**Assigned task:** Exact reproduction of all the entries is required, without any of their pictures.

**Available data:**
───

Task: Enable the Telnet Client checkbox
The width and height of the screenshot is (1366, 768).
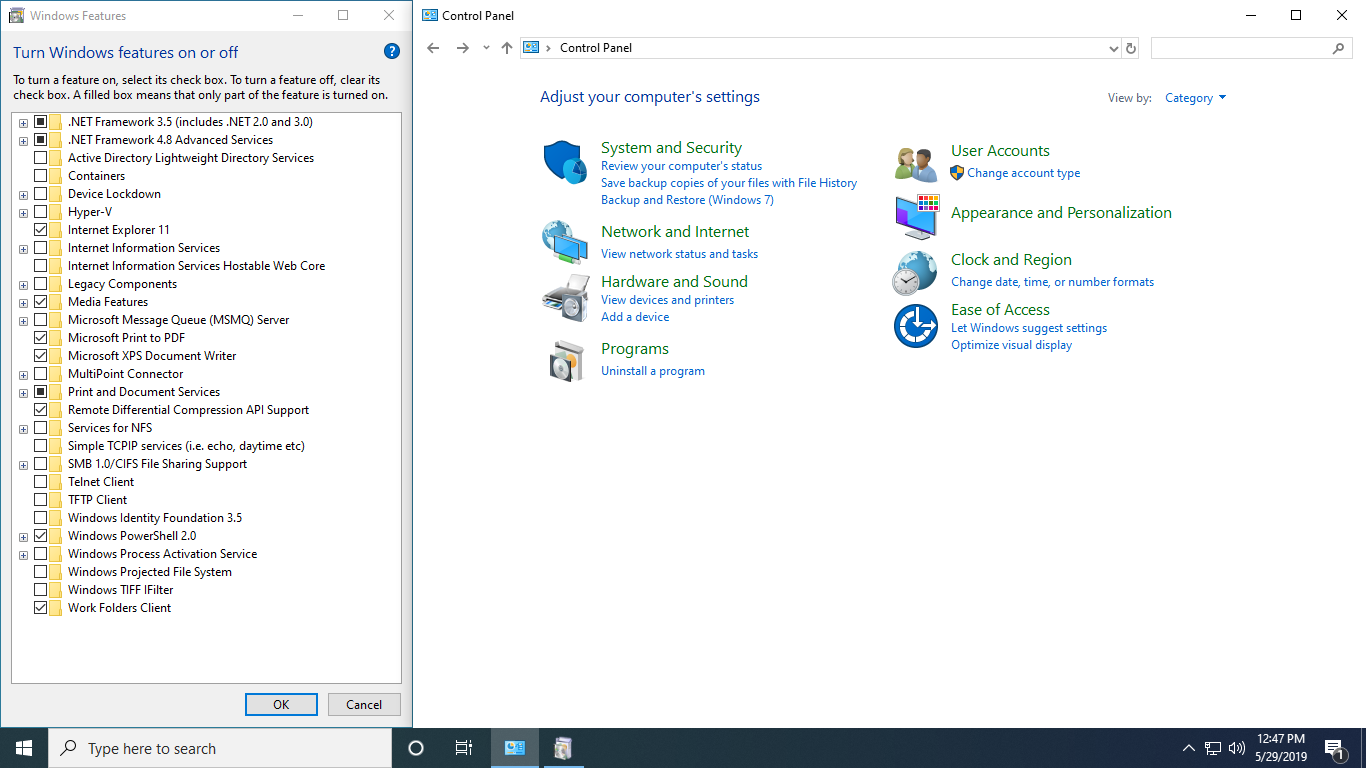Action: pos(41,482)
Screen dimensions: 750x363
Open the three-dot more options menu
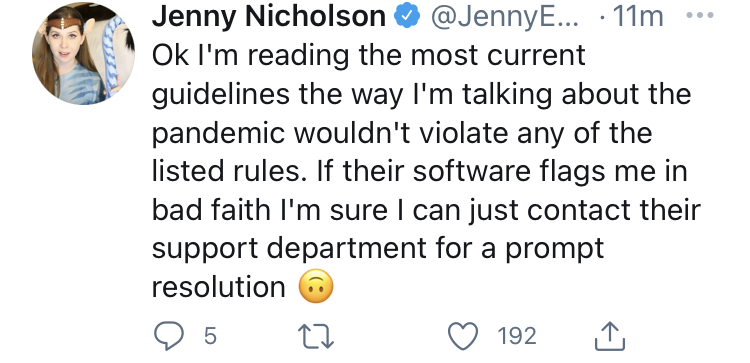click(x=700, y=15)
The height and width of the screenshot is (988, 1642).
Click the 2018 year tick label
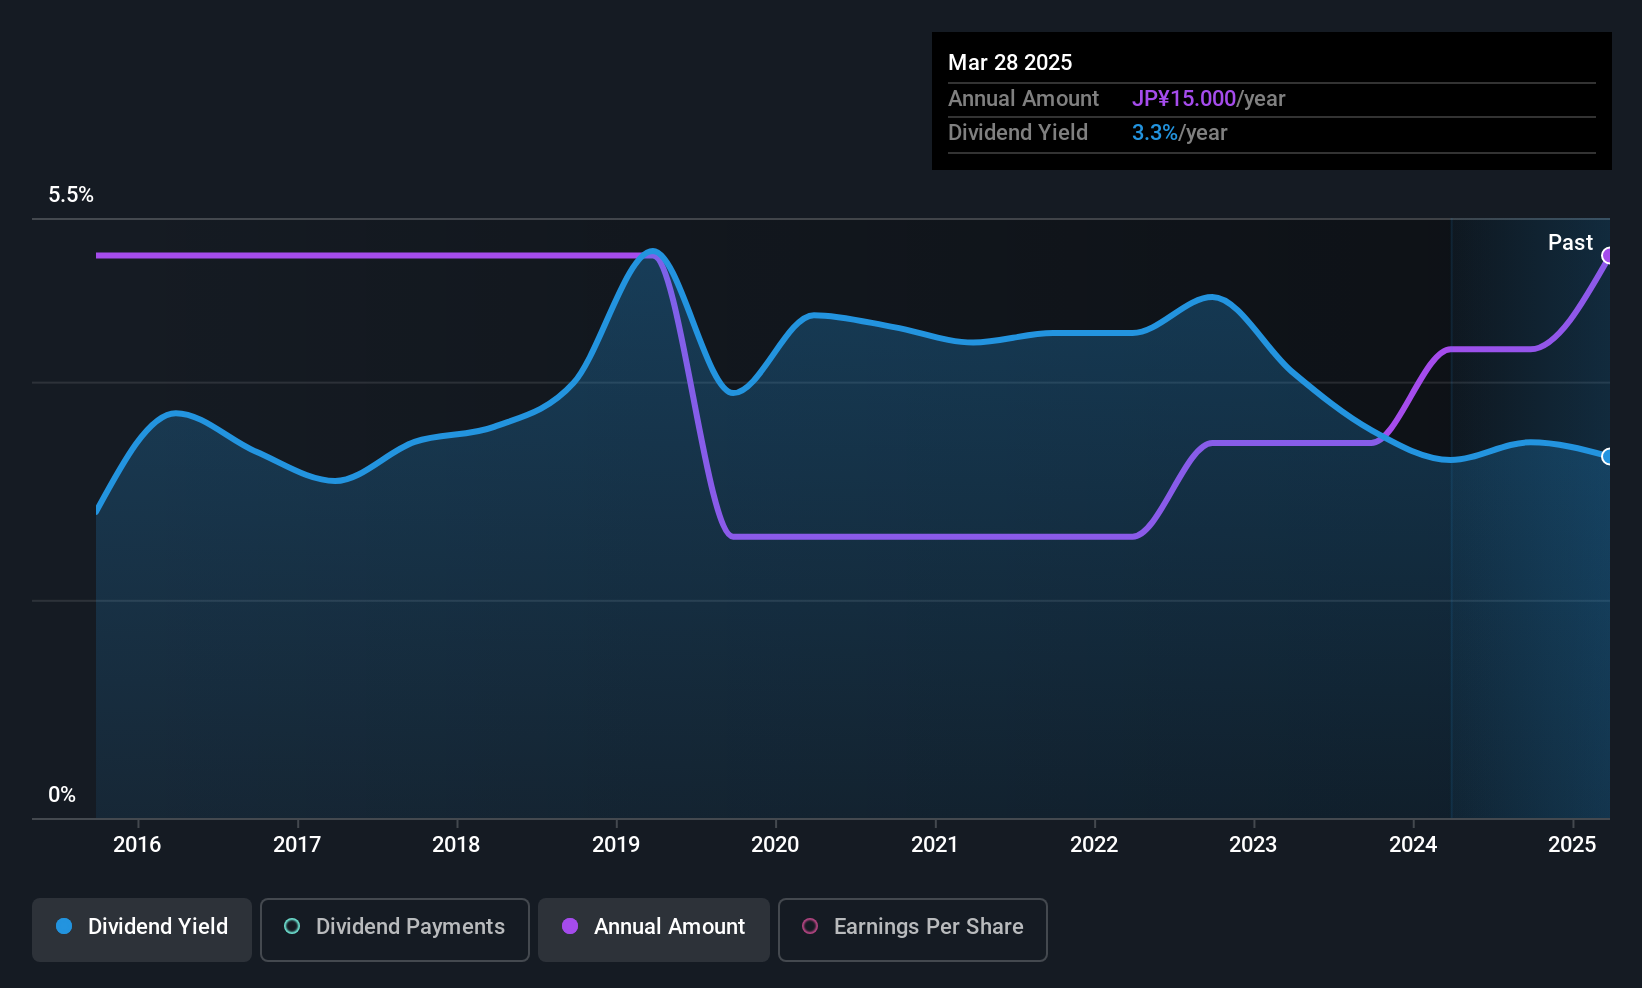(x=456, y=845)
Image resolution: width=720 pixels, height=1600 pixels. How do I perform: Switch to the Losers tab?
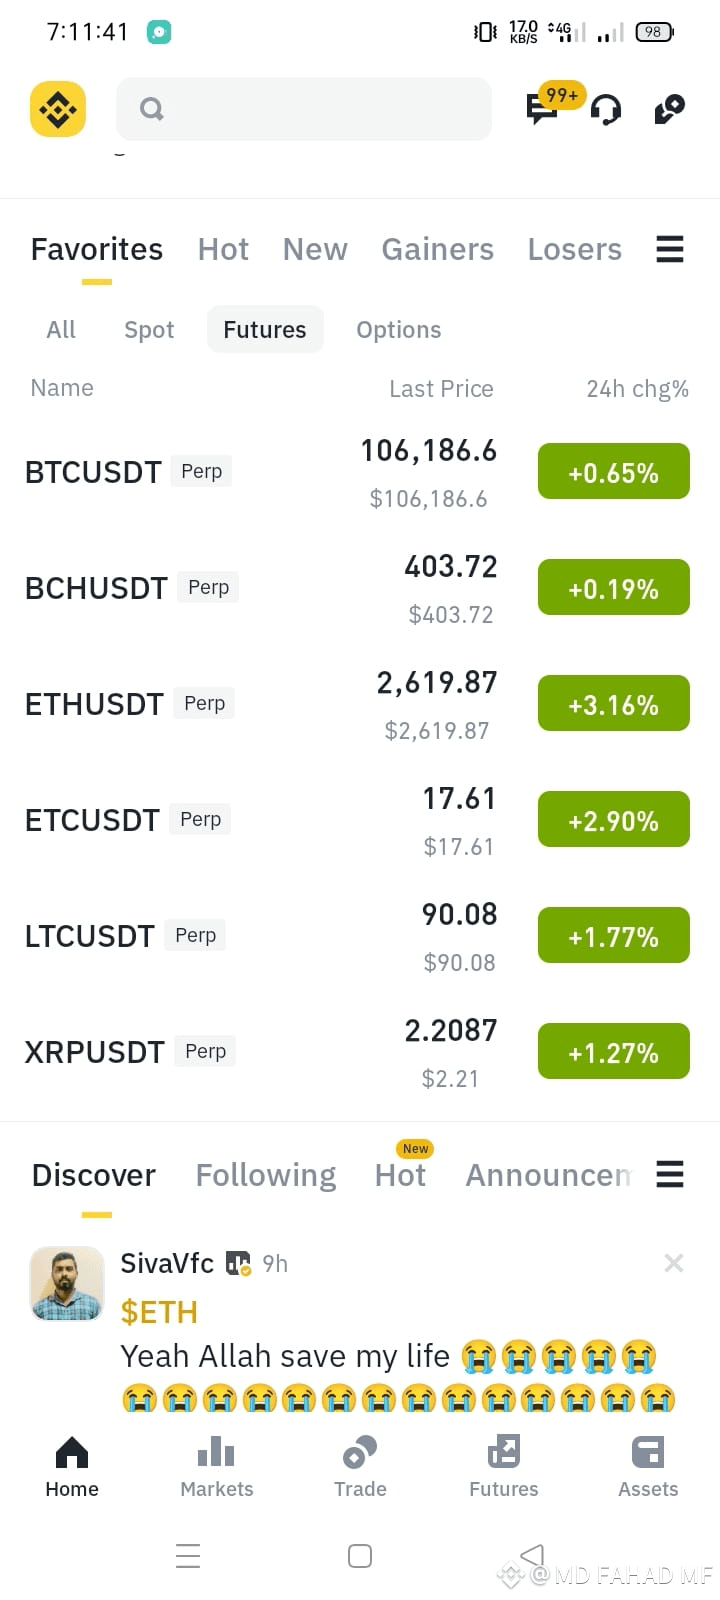(x=575, y=249)
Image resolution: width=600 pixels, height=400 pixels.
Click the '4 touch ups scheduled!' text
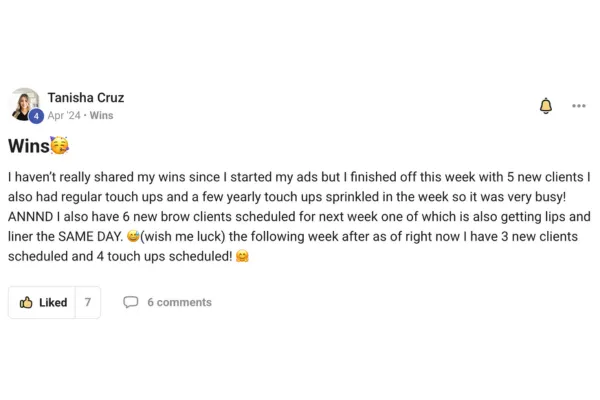165,256
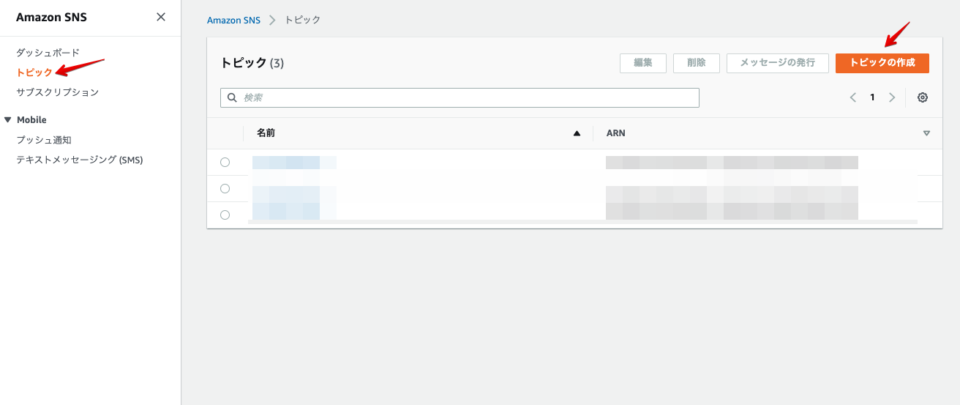Select the third topic radio button
Screen dimensions: 960x405
point(225,214)
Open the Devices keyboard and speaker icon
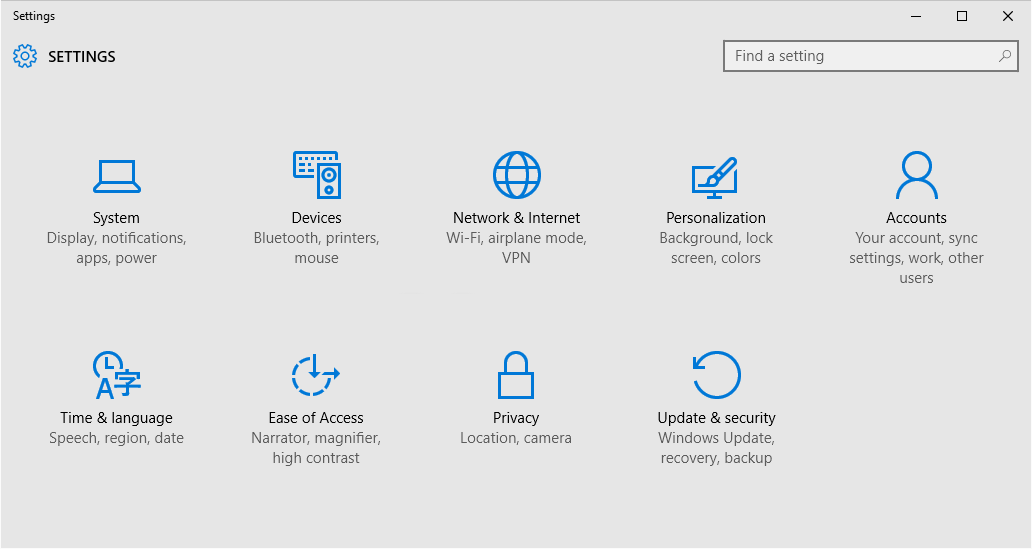This screenshot has width=1032, height=549. (x=317, y=175)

───

**Result:**
Task: Enable the Telnet Client checkbox
The width and height of the screenshot is (1366, 768).
Action: pos(41,482)
Screen dimensions: 750x363
Open the three-dot more options menu
click(x=700, y=15)
The height and width of the screenshot is (988, 1642).
Click the 2018 year tick label
(x=456, y=845)
Image resolution: width=720 pixels, height=1600 pixels. How do I perform: Switch to the Losers tab?
(x=575, y=249)
Image resolution: width=600 pixels, height=400 pixels.
Click the '4 touch ups scheduled!' text
165,256
Select the third topic radio button
Screen dimensions: 960x405
point(225,214)
Open the Devices keyboard and speaker icon
This screenshot has width=1032, height=549. (x=317, y=175)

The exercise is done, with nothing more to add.